DATA IN THIS EXERCISE
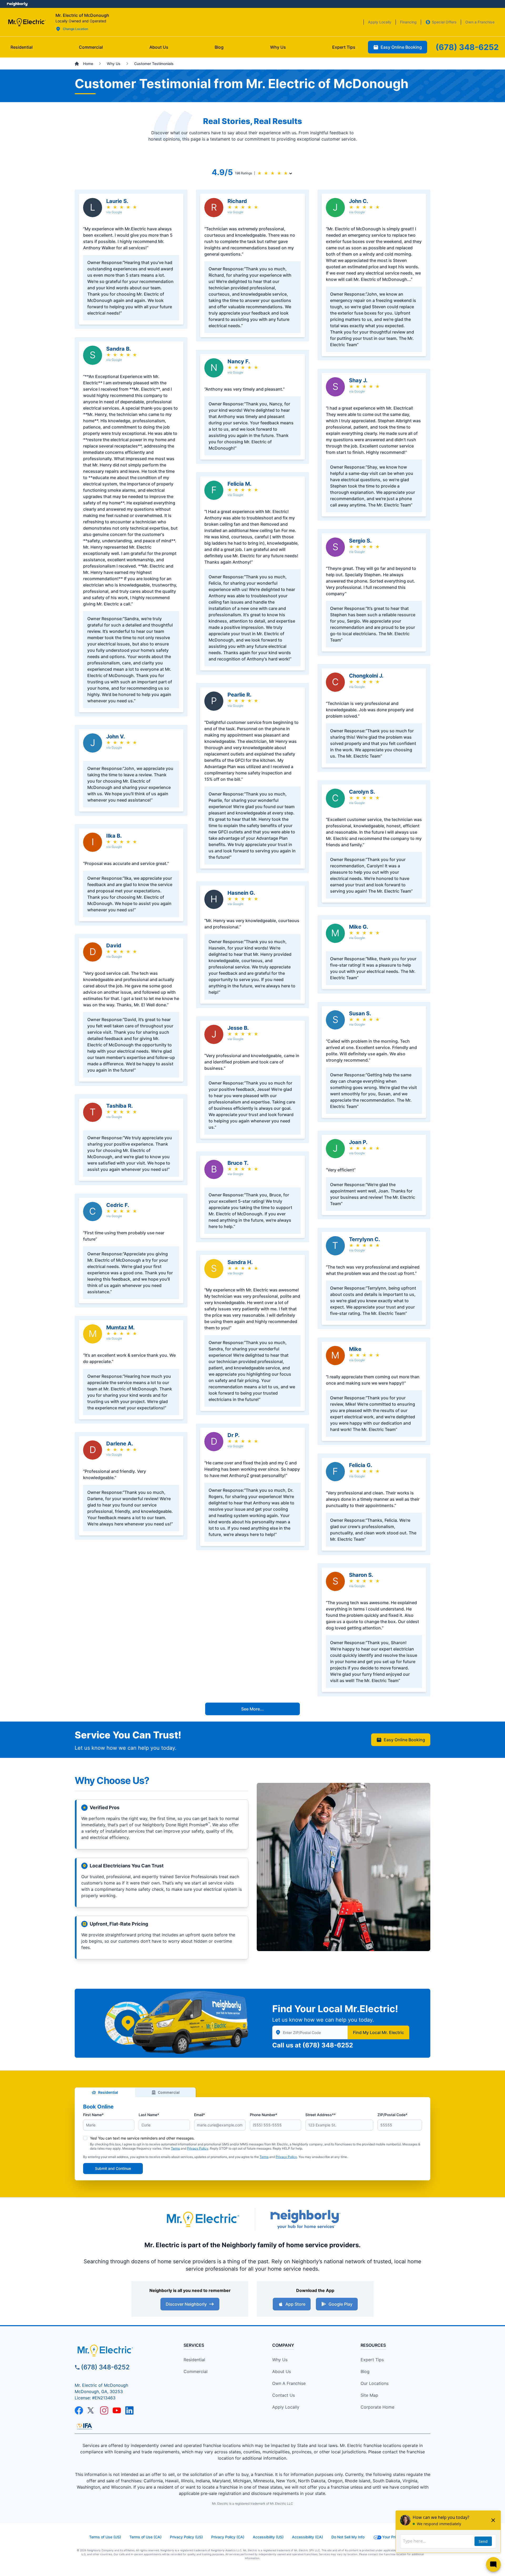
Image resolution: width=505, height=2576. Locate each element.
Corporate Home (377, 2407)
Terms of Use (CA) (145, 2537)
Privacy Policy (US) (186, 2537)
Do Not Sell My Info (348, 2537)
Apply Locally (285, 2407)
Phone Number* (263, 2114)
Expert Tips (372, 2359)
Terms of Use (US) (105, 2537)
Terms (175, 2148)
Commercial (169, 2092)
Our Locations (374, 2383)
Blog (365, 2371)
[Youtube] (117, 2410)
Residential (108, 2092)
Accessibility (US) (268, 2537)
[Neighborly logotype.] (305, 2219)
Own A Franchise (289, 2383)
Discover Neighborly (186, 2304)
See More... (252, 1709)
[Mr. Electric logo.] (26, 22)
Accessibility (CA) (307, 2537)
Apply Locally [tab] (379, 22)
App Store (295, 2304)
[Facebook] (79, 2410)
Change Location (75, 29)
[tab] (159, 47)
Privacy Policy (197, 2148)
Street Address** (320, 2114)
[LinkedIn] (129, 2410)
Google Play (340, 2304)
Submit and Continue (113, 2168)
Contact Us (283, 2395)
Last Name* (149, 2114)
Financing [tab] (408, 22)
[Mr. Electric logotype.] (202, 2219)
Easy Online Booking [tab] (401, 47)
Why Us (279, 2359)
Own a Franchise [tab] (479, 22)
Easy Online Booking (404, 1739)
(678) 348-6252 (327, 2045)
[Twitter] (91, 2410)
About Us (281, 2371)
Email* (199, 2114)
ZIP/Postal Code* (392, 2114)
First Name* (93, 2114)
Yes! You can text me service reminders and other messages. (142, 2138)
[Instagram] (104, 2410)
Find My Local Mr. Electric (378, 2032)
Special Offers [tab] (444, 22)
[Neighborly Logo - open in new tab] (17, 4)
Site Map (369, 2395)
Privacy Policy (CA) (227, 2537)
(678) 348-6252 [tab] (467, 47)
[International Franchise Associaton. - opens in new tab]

YOUR INSTRUCTIONS
Word for word, quote the lines from the line containing "[Mr. Electric logo.] (26, 22)" through the end of the material, both included, and nothing else.

ANSWER TO THE PROBLEM
[Mr. Electric logo.] (26, 22)
Accessibility (CA) (307, 2537)
Apply Locally [tab] (379, 22)
App Store (295, 2304)
[Facebook] (79, 2410)
Change Location (75, 29)
[tab] (159, 47)
Privacy Policy (197, 2148)
Street Address** (320, 2114)
[LinkedIn] (129, 2410)
Google Play (340, 2304)
Submit and Continue (113, 2168)
Contact Us (283, 2395)
Last Name* (149, 2114)
Financing [tab] (408, 22)
[Mr. Electric logotype.] (202, 2219)
Easy Online Booking [tab] (401, 47)
Why Us (279, 2359)
Own a Franchise [tab] (479, 22)
Easy Online Booking (404, 1739)
(678) 348-6252 (327, 2045)
[Twitter] (91, 2410)
About Us (281, 2371)
Email* (199, 2114)
ZIP/Postal Code* (392, 2114)
First Name* (93, 2114)
Yes! You can text me service reminders and other messages. (142, 2138)
[Instagram] (104, 2410)
Find My Local Mr. Electric (378, 2032)
Special Offers [tab] (444, 22)
[Neighborly Logo - open in new tab] (17, 4)
Site Map (369, 2395)
Privacy Policy (CA) (227, 2537)
(678) 348-6252 [tab] (467, 47)
[International Franchise Associaton. - opens in new tab]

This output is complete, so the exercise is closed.